Antes de dizer o ide e fazei discípulos, do sair pelo mundo e divulgar a
notícia da chegada do novo tempo, antes da criação de qualquer enunciado que
pudesse esclarecer e determinar o que seria o Evangelho, ou quem deveria ser o
Espírito Santo, ou que seria a igreja, ou de qualquer outra proposta de inclusão
e agregação de quem quer que fosse, por meio da ainda desconhecida
predestinação, ou da exclusividade da eleição judaica; antes de qualquer coisa
e antes de tudo, uma primeira palavra ao encontrar-se com a comunidade logo
após a ressurreição, e o dito primeiro após o reencontro tem que ser tido como
prioritário, é ou não é? Um dito em forma de benção, talvez uma instrução ou quem
sabe o traçado do rumo, como busca, preocupação e alvo: Paz seja convosco.
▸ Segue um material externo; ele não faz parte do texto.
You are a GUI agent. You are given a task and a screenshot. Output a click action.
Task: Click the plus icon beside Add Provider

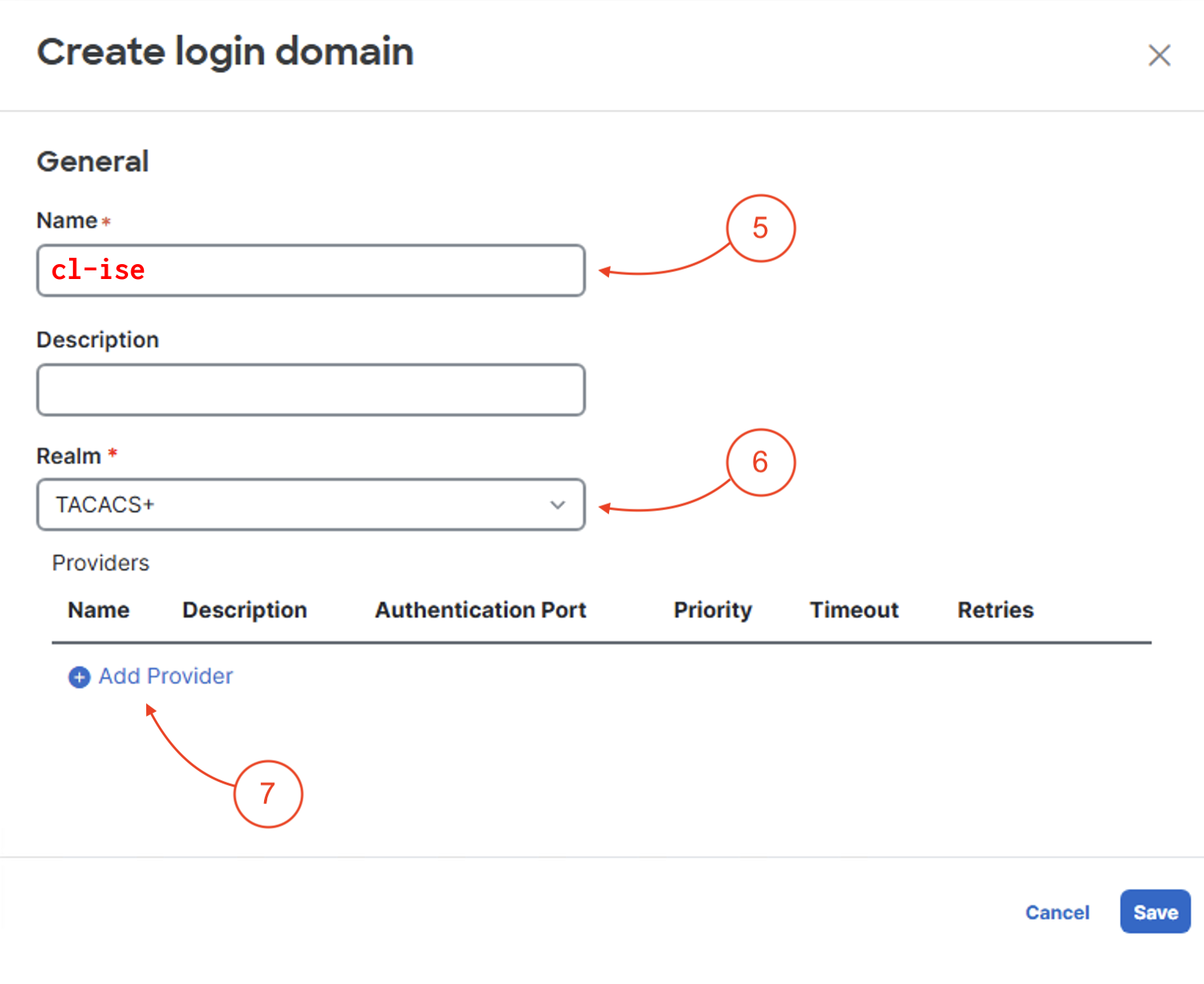click(x=79, y=677)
Paz complicada, contraditória e até sem sentido, porque
tinha havido morte, isolamento e o medo estava instaurado, todos fechados,
reclusos, portas trancadas, conversando sobre o que não se sabe; judeus
ameaçadores que tinham levado o Cristo à crucificação, o que não seriam capazes
de fazer com os remanescentes? Escondidos e no esconderijo, sem abrir as
trancas e a paz, que também tinha sofrido, entrou, atravessou por onde não havia
porta, e foi entrando. Porque a paz é assim mesmo atravessa e busca os
escondidos e os encontra onde estão, não dá para ocultar-se dela, simplesmente
se faz presente, nem sequer seria possível imaginar que estaria do lado de
fora, mas estava. Então a paz, que era e é pessoa, entrou, mostrou as mãos que inexplicavelmente
não tinham sido curadas pela ressurreição, o que é um absurdo, porque o corpo ressurreto,
até onde eu sei, não poderia ter ferimento, mas isso não tem importância, ou
tem, porque as mãos precisavam contradizer a morte com a paz, sendo dada a
permanência apenas da segunda; e confirmaram as mãos a paz havida entre a
morte e o medo. Entre os dois, não sobraria nenhum.
E pra não haver dúvidas repetiu de novo, como primeira e
segunda palavra, o que havia de mais importante, o que mais se poderia espera, ou do que
mais se necessitaria: Paz seja convosco (20.21). De novo. No meu imaginário, com a
mesma musicalidade e entonação. Só então, depois da repetição, disse do enviar,
mas foi depois do pastoreio da paz, não uma, mas duas vezes, seguidas e iguais, um déjà vu; primeiro a presença atravessando o oculto, as
mãos abertas mostrando as feridas não curadas, o anúncio da paz repetida e por
fim o sopro do Espírito, que pelo que me consta, fica meio diferente, e nem
poderia ter acontecido, porque doutrinariamente só seria no Pentecostes. Só que
João é João, o evangelista da recriação que recupera os atos do que torna o
humano, humano, e Gênesis que está no começo do Evangelho, também está no fim
como um novo recomeço. Em Gênesis, o sopro é da vida. Em João, o sopro é do
Espírito, que também é vida, mas na linguagem da paz, como se a paz tivesse
sido semeada, dita, desejada antes, entre o sofrimento da morte havida e do
medo que os impedia de sair para o mundo; então dá-lhe paz, pronunciada e soprada
como fonte. Deixe os milagres do Pentecostes para Lucas, pois milagre em João é
o sopro daquele que é o agente da paz, e a vida emerge num novo momento de
recriação e reconstrução na semeadura do perdão (20.23).
Paz seja convosco, em primeiro e segundo lugar, apenas paz.
Paz que invade o esconderijo, paz-pessoa, soprada no milagre da vida e da
presença do divino que aponta para o futuro e para a missão, semear a paz,
viver a paz e anunciar a paz. Só isso.